The second doubt which arises is whether the GST Council have decided to impose GST merely because the room rent charged by some of the hospitals could be high, and thus it has been assumed that such hospitals are supposedly providing some additional services which is other than healthcare services.
With regard to the second possible reasoning for levy of GST on room rent on the ground of high room rent, it is nowhere provided under the GST law that the levy would be dependent on the extent of amount charged. Similar argument was considered by the Department under the erstwhile service tax regime, wherein it was proposed to demand service tax on the ground that the amount charged by the clinical establishment for the stay of patients and other facilities where on the higher side.

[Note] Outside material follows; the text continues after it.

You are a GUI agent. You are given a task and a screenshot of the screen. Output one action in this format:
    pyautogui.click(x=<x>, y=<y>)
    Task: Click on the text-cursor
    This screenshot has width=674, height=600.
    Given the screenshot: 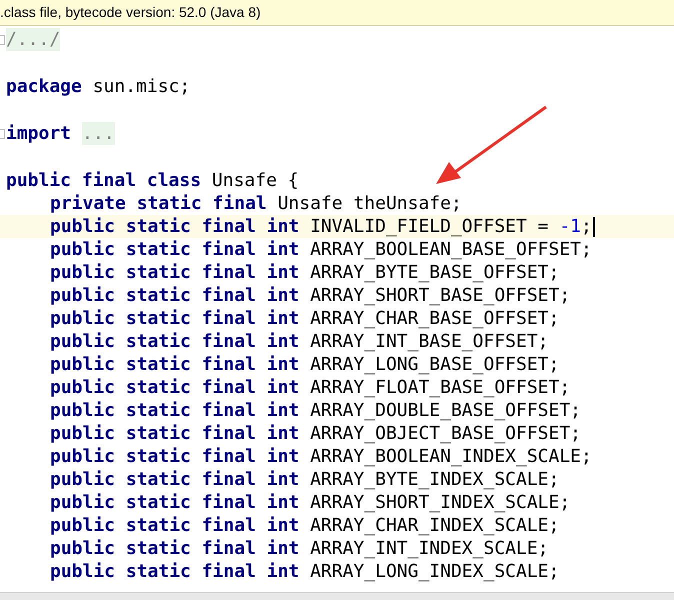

In the case of Coconut Lagoon Kumarakom , the CESTAT (Bangalore) against a batch of appeals on the same matter passed a single order in favor of the assessees, and had held as follows:
Going by the mere fact that the centres are located in the resorts and sometimes the duration of treatment is for one or two days, it cannot be concluded that the massages or treatments offered by these centres are only for general well-being and not for any therapeutic value. The Order-in-Original also refers to the ambience and the fees charged in the packages and finds that these cannot be equated to treatment. We fail to understand as to how the cost of treatment and the ambience of the treatment would render such treatments to be non-therapeutic and only for well-being.
It is not always necessary that the treatment should be only in the dull/dreary atmosphere of hospitals alone. If some well to do patients prefer to have treatment in a better circumstance and are willing to pay for the same, such treatments cannot be ‘for that sole reason’, held to be no treatment. Not all the people who stay in the resort may take the treatment.
What is important is whether such treatments are given by a qualified Doctor/Doctors and whether the procedures are prescribed under therapeutic tests.
It is important for the GST Council to evaluate the impact of such an amendment, as it would certainly increase the cost of provision of healthcare service. Further, since the said proposal is against the principle of composite supply, the said proposal could certainly be subject to challenge before the judicial forum.
Also, there could be certain hospitals which are exclusively engagement in providing exempted healthcare services and hence not registered under GST. With such an amendment (without considering the legal challenges), such hospitals would also be required to register under GST, if the rent for any of the rooms (other than ICU) exceeds Rs.5,000/- per day.